:: EXCERPT PROVIDED
John Gray could have written a bizarre sequel to his Men are from Mars, Women are from Venus had he visited St Xavier’s College, Ranchi, in recent times.

The prestigious co-ed and autonomous institution has hit rewind to the Dark Ages, and is enforcing a set of gender-based guidelines, which it fantastically claims is for the safety of girl students in the wake of the brutal Delhi gang rape.

For starters, the college has divided its reading room — a 100-seat facility used by students for self-study or sometimes group discussions in the run-up to their semesters — equally between boys and girls. Also, the latter are being forced to take a separate, men-sanitised stairway to their classrooms on the second floor.

These demarcations in their study territory has surprised and disappointed students who feel the authorities are ironically going overboard on gender discrimination on the pretext of safety. The changes, they said in unison, were both unwanted and unnecessary, and the college implemented them some 20 days ago without prior notice.

The reading room at St Xavier’s is open from 6am to 8.30pm every day.

“Earlier, the room had no boundaries. We all studied together. Suddenly one day, while we were preparing for our semester examinations, a college official asked us to carry our revisions separately. We were told the reading room had been divided among boys and girls,” third-year history student Niti Sinha said, adding that she still found it hard to believe that a co-ed cradle was being so gender biased.

Third-year mass communication student Amal Kumar too voiced his protest. “Ye sab kar ke, college authorities kya dikhana chahte hain (What do the college authorities want to prove by doing all this?) Why run a co-ed college then?” the youth said.

He added that he found the idea so insulting that he had stopped going to the reading room. “I am using the college grounds to revise my syllabus for monthly tests and semesters.”

Amal is not alone in his decision. Many students were seen studying and discussing their syllabus under the open sky — either on the grounds or at the college quadrangle.

Hum log jana band kar diye hain (We have stopped going to the reading room). What is the point using the facility if the college has no faith in us and feels we only talk with girls in the reading room,” said third-year B.Com student Ritesh Kumar, who often goes to the college canteen for group study.

Girl students have more reason to be disgruntled because they are also made to climb separate stairways to attend lectures.

St Xavier’s has three stairways for its students. One is a general flight of stairs that connects the ground and first floors, which houses the college office, the staff room and the principal’s chamber. The two others that connect the ground and second floors have been demarcated for boys and girls. While the left is reserved for the fair sex, the right is used by the other gender.

“It seems we are studying in two different planets. Making us take separate stairs only exposes the myopic mindset of the college. We are still thought of as the weaker sex. Actually, such gender bias stokes incidents like eve-teasing and rape. The mindset should change first,” said Rina Kumari, a second-year English student.

Most teachers clammed up when asked about the bizarre arrangements that were encroaching upon student freedom and mocking the very principles of co-education.

“Students are making a mountain of a mole hill. They use the reading room for fun (which is being stopped). Yeh sab boyfriend banate hain aur dikhate hain ki padhai kar rahe hain (They use the facility as a rendezvous point, but feign they are studying),” one of the teachers said, unwilling to be named.

Principal Father Nicholas Tete was brief in his explanation behind the new rules. “These are for greater safety of our girl students,” he said.
::::
:: RECORDED INFORMATION
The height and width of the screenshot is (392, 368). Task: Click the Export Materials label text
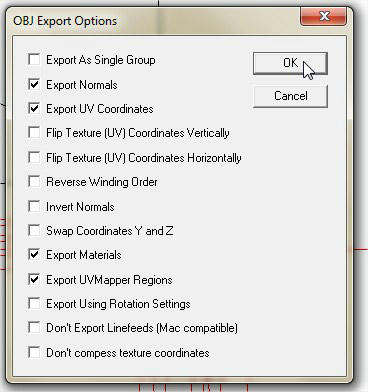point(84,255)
::::
:: RECORDED INFORMATION
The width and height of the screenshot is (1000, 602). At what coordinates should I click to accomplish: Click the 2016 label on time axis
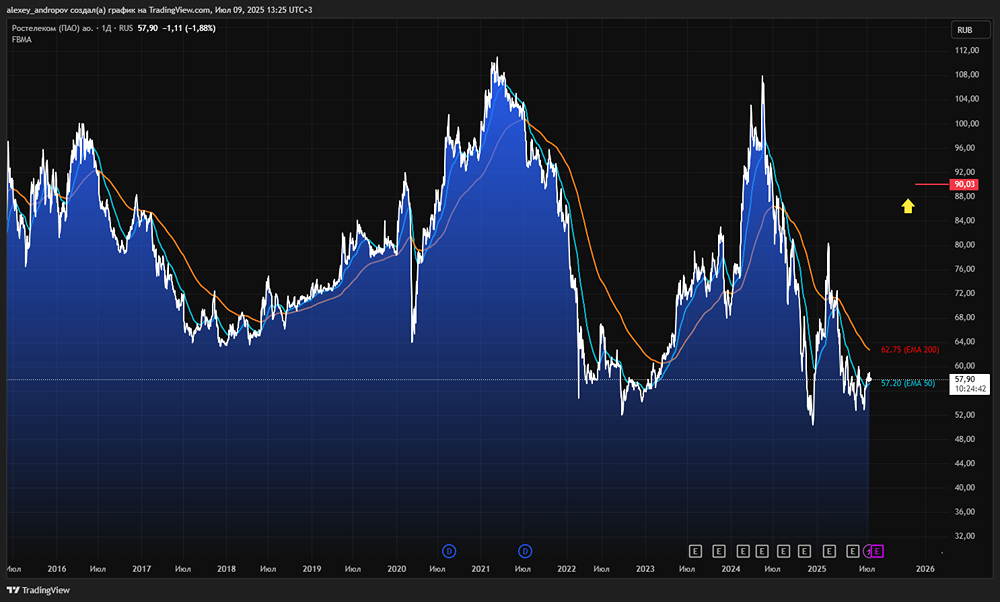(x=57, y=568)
::::
● WHAT YOU ARE ASKED TO DO
Copy everything in the St Xavier's College article from "The prestigious co-ed" down to "the second floor.", word for word.

● SOLUTION TO THIS TASK
The prestigious co-ed and autonomous institution has hit rewind to the Dark Ages, and is enforcing a set of gender-based guidelines, which it fantastically claims is for the safety of girl students in the wake of the brutal Delhi gang rape.

For starters, the college has divided its reading room — a 100-seat facility used by students for self-study or sometimes group discussions in the run-up to their semesters — equally between boys and girls. Also, the latter are being forced to take a separate, men-sanitised stairway to their classrooms on the second floor.